In his senior year, Maxwell averaged 14.7 points and 7.9 rebounds per game while starting all 33 contests for CSUN. Maxwell was named All-Big West Conference Honorable Mention.

==Professional career==
In 2015, Maxwell started his professional career with the London Lightning of the National Basketball League of Canada. On February 10, 2016, Maxwell recorded a double-double with a career-high 32 points and 15 rebounds, shooting 12-of-19 from the field, in a 123–114 win over the Niagara River Lions. Maxwell finished the season as the league best rebounder with 12.7 rebounds per game. On May 6, 2016, Maxwell was named 2016 NBL Canada Rookie of the Year and earned a spot in the All-NBL Canada First Team.

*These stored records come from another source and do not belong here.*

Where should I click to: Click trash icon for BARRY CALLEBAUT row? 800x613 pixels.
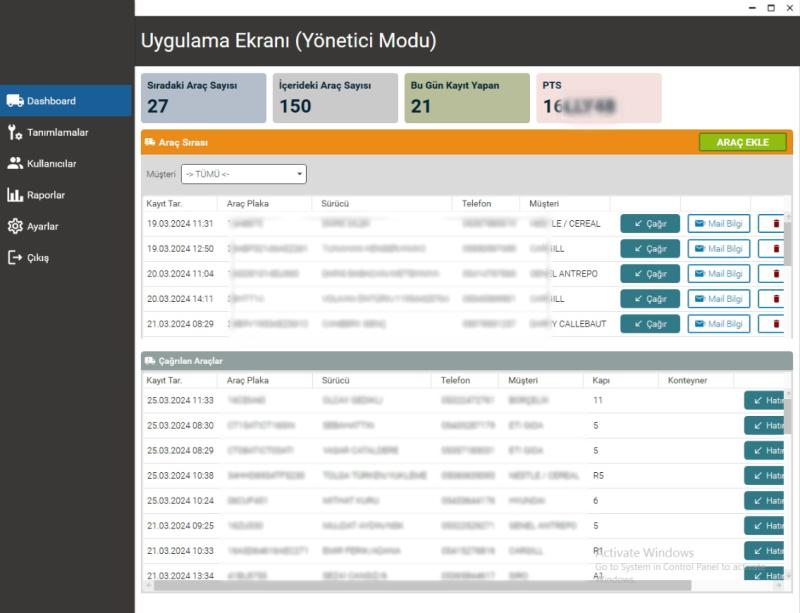point(773,323)
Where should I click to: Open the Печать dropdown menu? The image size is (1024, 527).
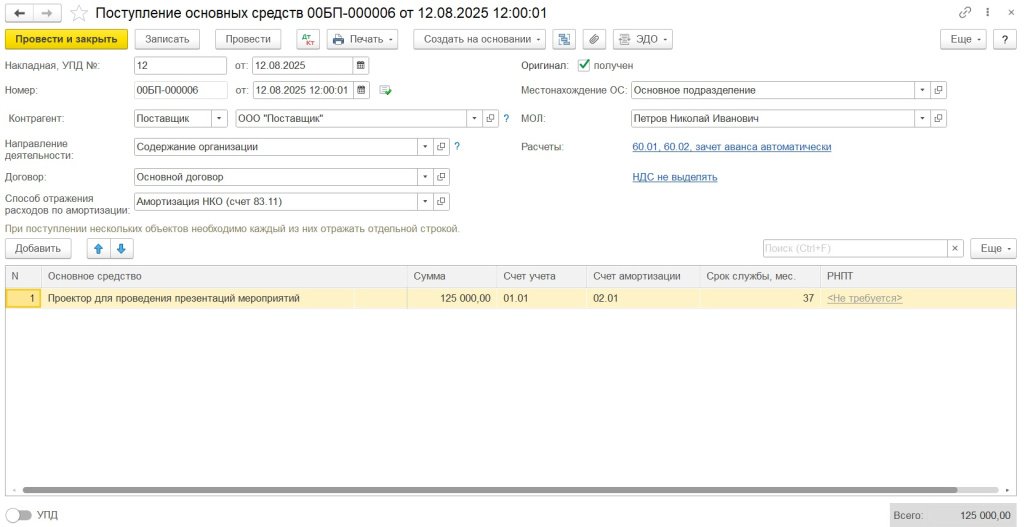point(363,39)
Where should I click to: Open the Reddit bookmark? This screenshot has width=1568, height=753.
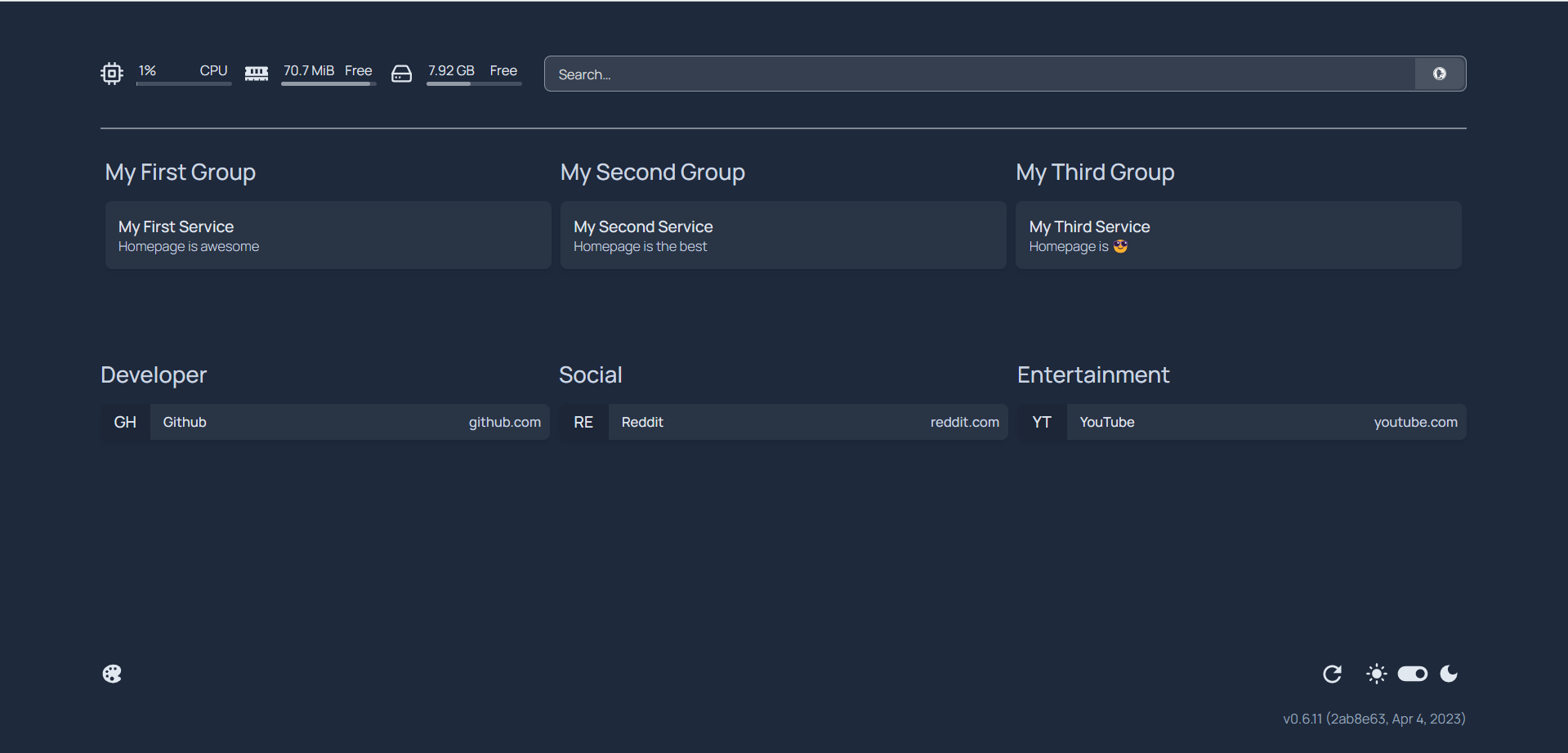(784, 422)
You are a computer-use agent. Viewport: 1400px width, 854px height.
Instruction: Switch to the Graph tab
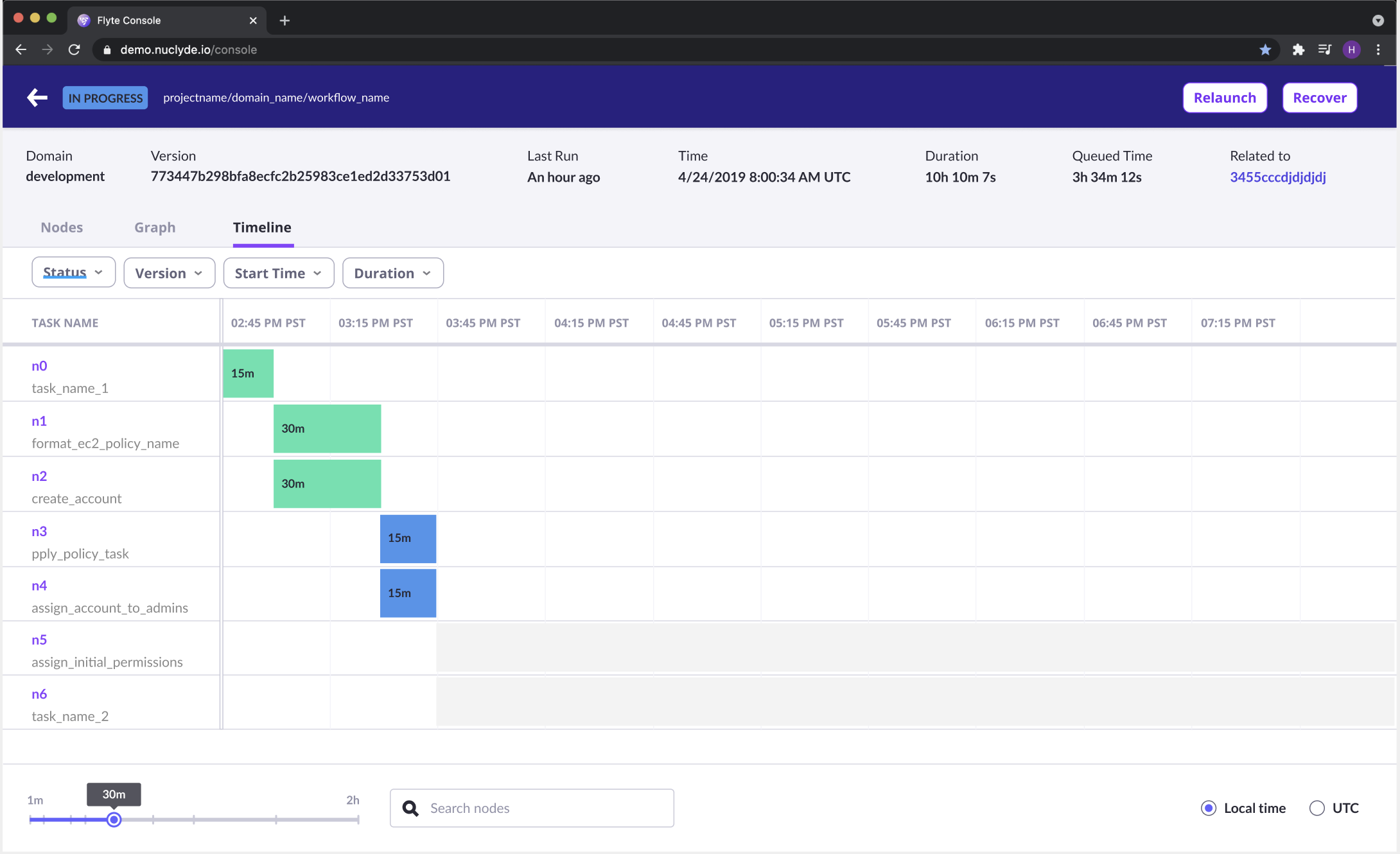(154, 227)
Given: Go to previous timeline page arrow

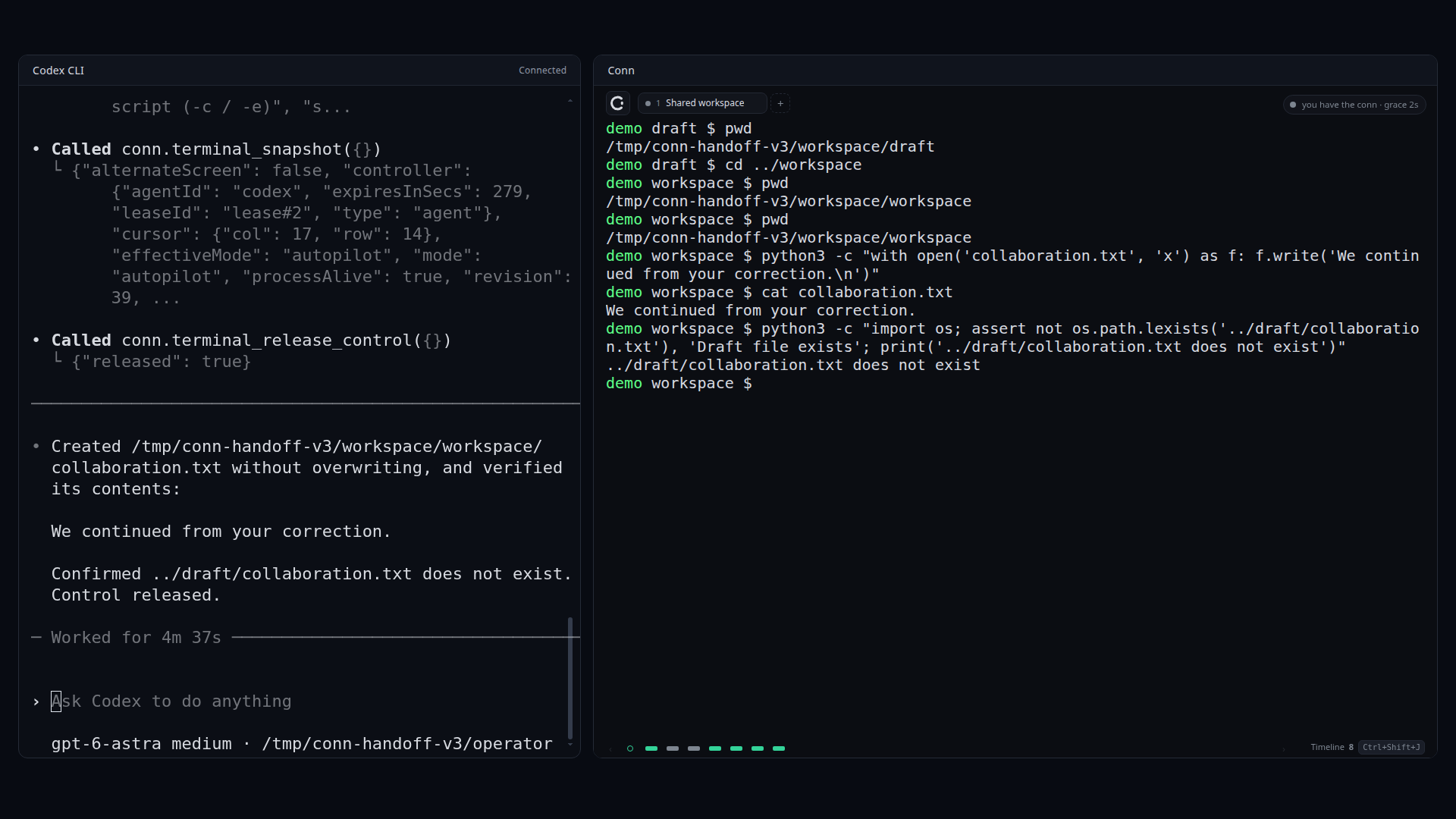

On August 9, 2017, Maxwell signed with the Finnish team Kauhajoki Karhu Basket for the 2017–18 season. On April 8, 2018, Maxwell recorded a season-high 29 points, shooting 11-of-15 from the field, along with seven rebounds in an 84–74 win over Tampereen Pyrintö. In 45 games played for Karhu, he averaged 16.5 points and 7.5 rebounds per game. Maxwell helped Karhu to win the 2018 Korisliiga Championship.

On August 23, 2018, Maxwell signed a one-year deal with the Israeli team Hapoel Galil Elyon of the Liga Leumit. However, on November 29, 2018, Maxwell parted ways with Galil Elyon after appearing in six games.